There were a few other instances of double standards in the workplace in the film, and it was hard for an American woman such as myself to take them in stride. But that reality is their reality, not mine, and if it’s something that rings true to them, so be it. I’m the outsider who has to deal with it.

Another film I saw this week was Inglourious Basterds, where a spy was found out because he made a gesture no German would do. It wasn’t even anything he thought about because it was so subtle, but it was a beacon for the gestapo guy sitting across from him. Societal norms are so strong within each of us that we don’t even think about the way we eat, or hold a pen, or make our “7”s, or wear our jeans–but you can always spot someone who’s not from around your parts by any of those tiny tells.

Then there’s language. Some of our ‘dirtiest’ language has been around for centuries, even though it might seem like a modern invention. So sometimes when it’s used in our books it’s not just for the shock value, but because that’s how they spoke. And, yes, certain sexual acts have been around forever, too, even though once I heard (laughably) an author say indignantly that Regency people didn’t do that.
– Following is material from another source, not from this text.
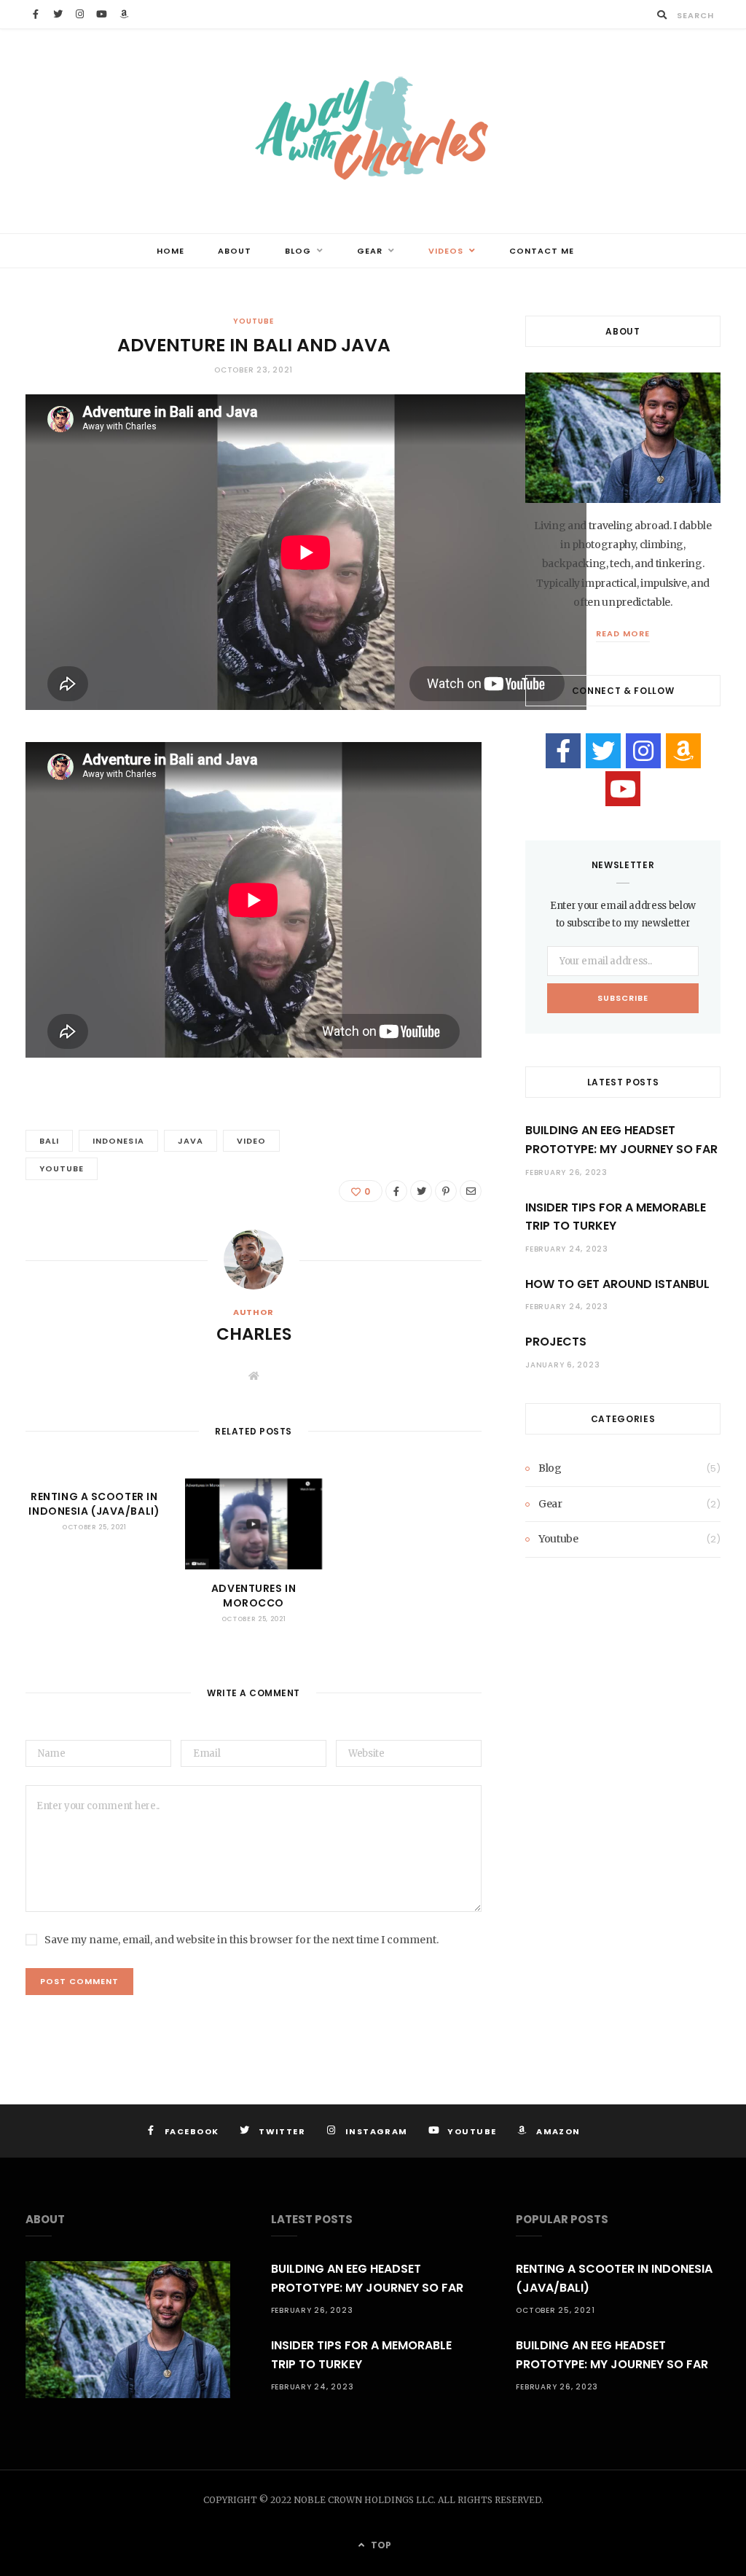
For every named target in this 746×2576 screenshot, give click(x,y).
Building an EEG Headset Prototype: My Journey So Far (621, 1140)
In a pig’s eye, I say; as long as men have had those, and we’ve had all this, all those acts have been done. Just saying.

Of course, that’s not to say Regency authors should worry less about historical and social accuracy, but just to say that there were doubtless exceptions for every accepted fact in our history. Things couldn’t exist that hadn’t been invented, but it is important to remember every Society has its own quirks, even societies existing within the same time period such as my Chinese film above; it’s kinda fun to think about, actually, and makes reading and writing the books even more fun.

What’s the most egregious error you’ve ever spotted? What have you thought was an anachronism that wasn’t? Which anachronisms bother you the most?